Didi Chuxing had been an investor in Ofo but later fell out with one of the founders. It took over bankrupt bike share company Bluegogo in 2018 and turned it into Qingju Bike.

To compete against the big boys Qingju Bike raised $150 million from SoftBank and Legend Capital in August - the first round of fundraising from outside investors. Another $850 million came from Didi itself. 

Of the $1 billion in cash this April Didi said a considerable portion would be used for Qingju e-bikes. With its shared bikes and e-bikes the company hopes for 40 million orders a day for the next three years to "diversify growth in the Chinese mobility market."

As of August, Qingju Bike has operated in nearly 150 China cities, according to public information.

Despite the high traffic generated on paper the bike sharing business model was "bad business" all along, venture capitalist Finian Tan told South China Morning Post. Faulty economics drove the sector in the past few years.

Didi Qingju hasn't disclosed its latest financial performance. Its competitor - on-demand delivery company Meituan -saw revenue for bike-sharing increase during the third quarter of 2020 after two-years of successive losses, according to the Meituan's latest financial report.

"Bike-sharing is a more tiring and heavier commitment business than food-deliveries and car-hailing and there is no clear profit model yet," Meituan chairperson Wang Xing told magazine Caixin after the company acquired Mobike in 2018. Wang said it wasn't an easy decision to take over Mobike - which was experiencing losses. 

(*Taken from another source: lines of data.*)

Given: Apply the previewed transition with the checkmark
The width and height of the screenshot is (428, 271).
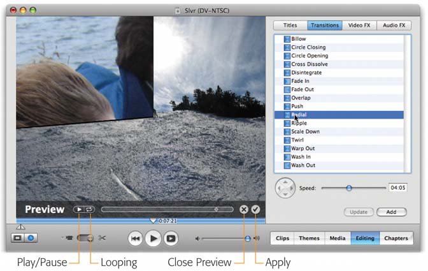Looking at the screenshot, I should [x=256, y=209].
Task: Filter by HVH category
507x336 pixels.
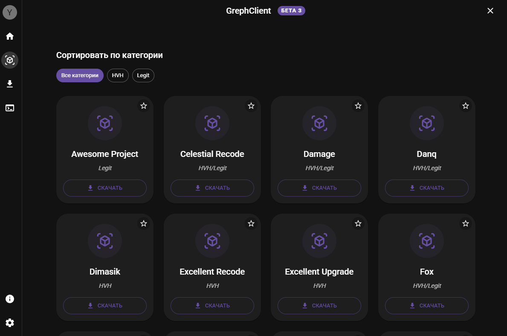Action: tap(118, 75)
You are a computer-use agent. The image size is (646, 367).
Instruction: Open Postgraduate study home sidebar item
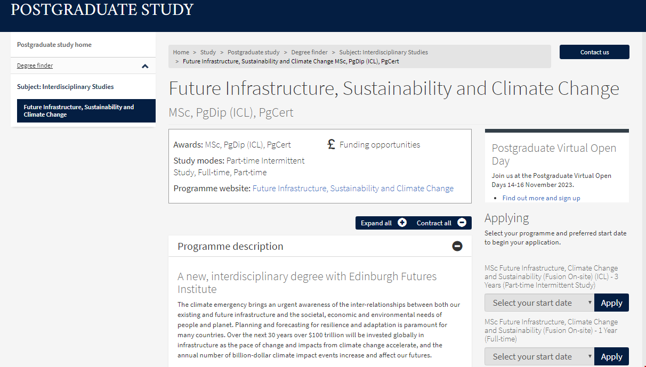coord(54,45)
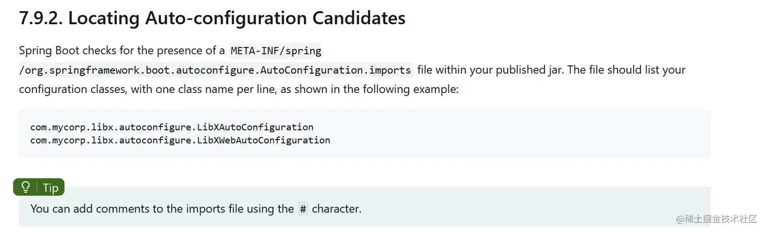The image size is (765, 232).
Task: Click the '#' inline code character
Action: [303, 209]
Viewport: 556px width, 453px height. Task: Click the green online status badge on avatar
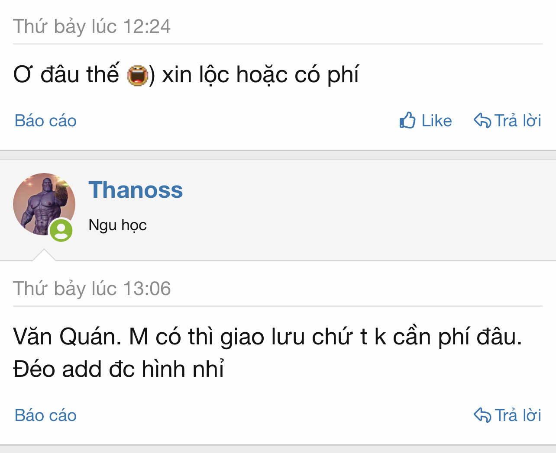click(61, 230)
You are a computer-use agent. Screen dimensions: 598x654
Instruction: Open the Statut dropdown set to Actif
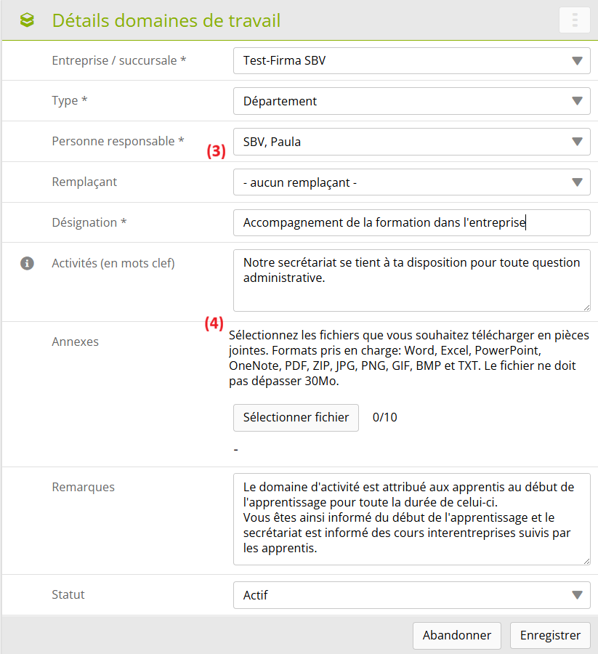[411, 595]
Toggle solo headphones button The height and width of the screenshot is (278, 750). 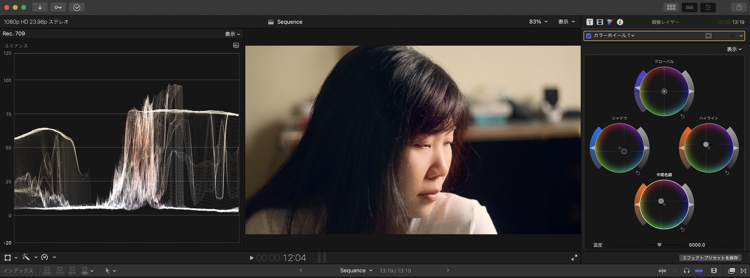687,270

But the leading mobile transportation application has scaled up its input. In August, Qingju Bike rolled out three new two-wheelers - with gear shifting and an embedded Beidou navigation system - in first-tier cities including Beijing, Shanghai and Chengdu. 

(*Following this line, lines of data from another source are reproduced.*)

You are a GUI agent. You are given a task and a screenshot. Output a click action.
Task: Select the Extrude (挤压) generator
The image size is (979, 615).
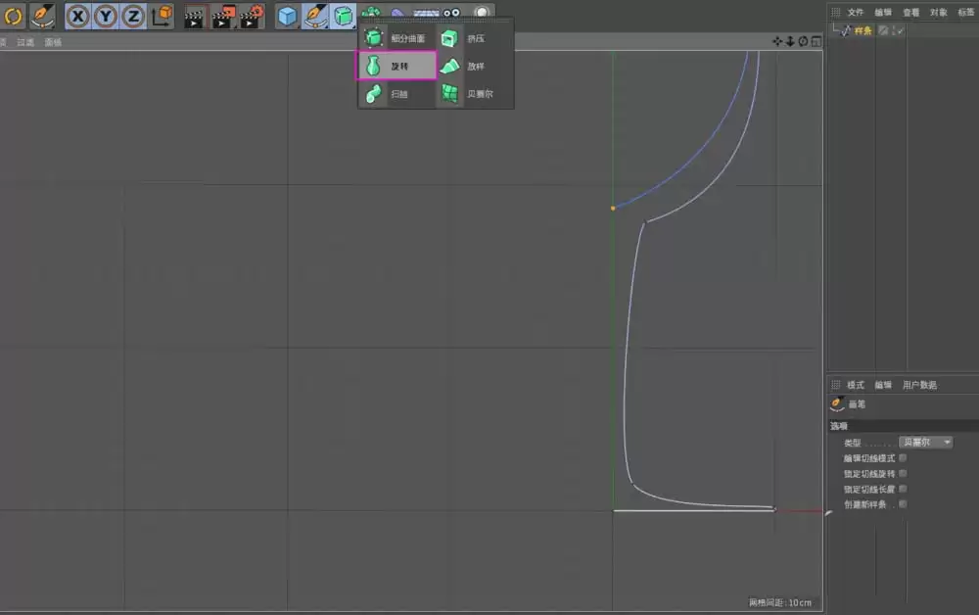pos(474,37)
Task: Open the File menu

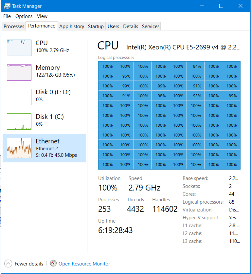Action: click(7, 16)
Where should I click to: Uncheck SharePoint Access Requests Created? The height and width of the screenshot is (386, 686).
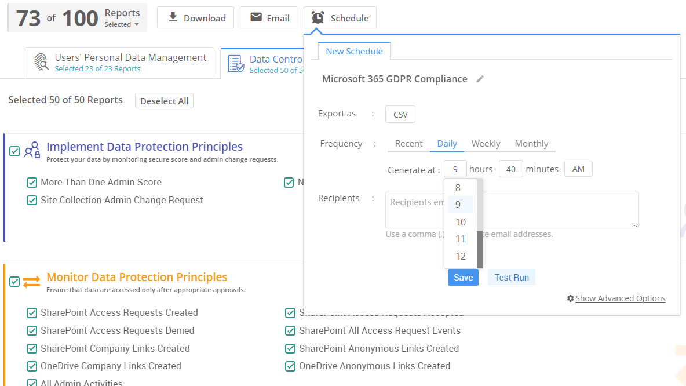point(32,312)
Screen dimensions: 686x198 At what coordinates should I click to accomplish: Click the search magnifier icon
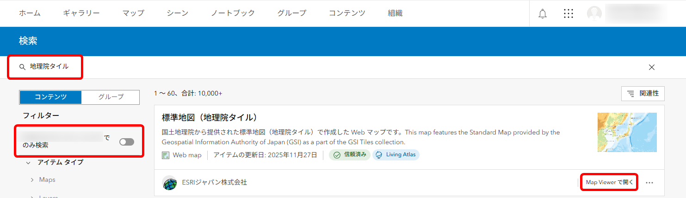tap(22, 67)
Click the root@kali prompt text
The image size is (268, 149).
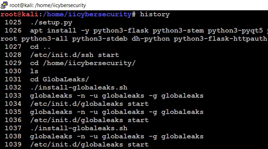click(19, 14)
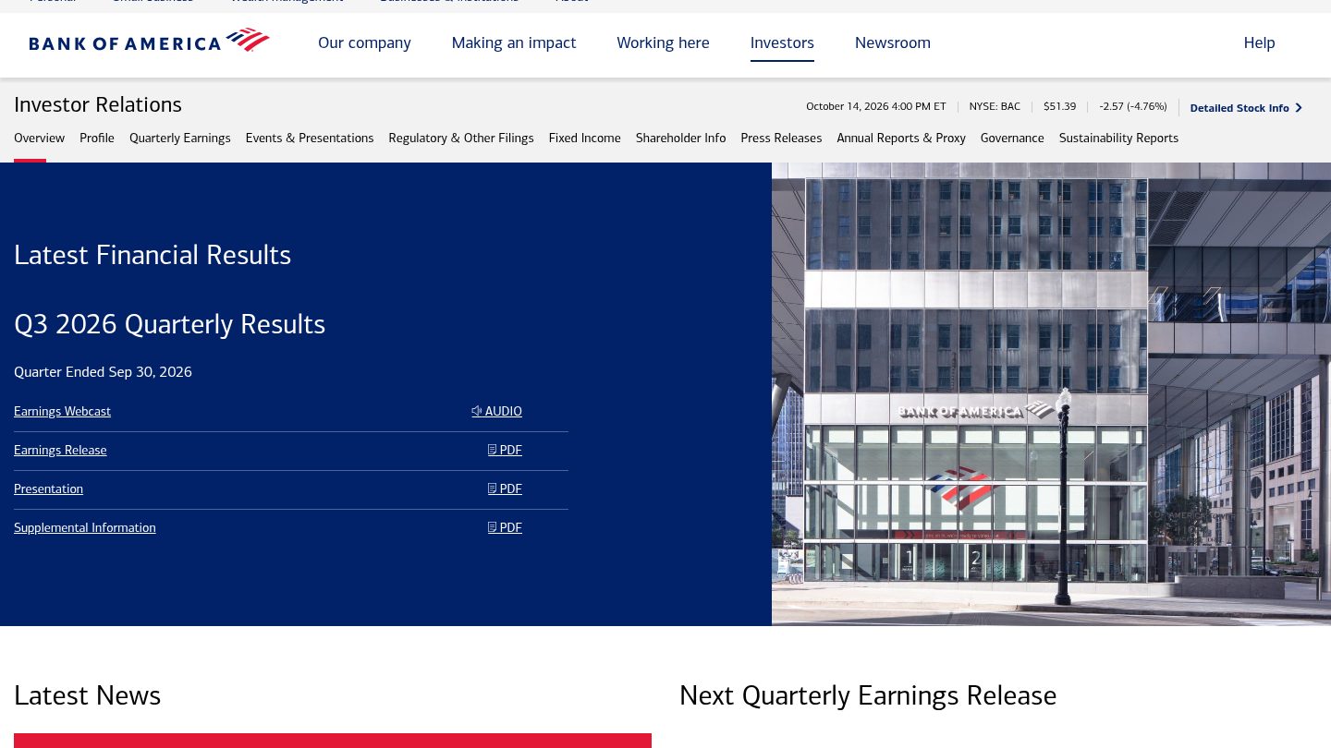Open the Sustainability Reports tab

(1118, 138)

Meanwhile, its aggressive moves challenged the authority's limits. This October, to meet with demand during the seven-day golden holidays, Didi relocated 100,000 Qingju Bikes to Beijing - exceeding the approved limit of 125,000. Beijing Municipal Committee of Communications reprimanded Qingju Bike and told it to remove the bikes. 

On Oct. 23, when the company claimed it topped 23 million orders a day, almost double the rides on the same day last year, a WeChat screen shot exposing Qingju falsifying data went viral.

"With riding three minutes per order, I have to make 300 orders each day," wrote a Qingju staff member on a WeChat group. "After all the long ride, I have to bring in another 60 new clients."

Qingju Bike - ranked third after Meituan Bike and HelloBike - was accused of violating bicycle market injection laws and reporting falsified data, according to BMCC's first quarter supervision report.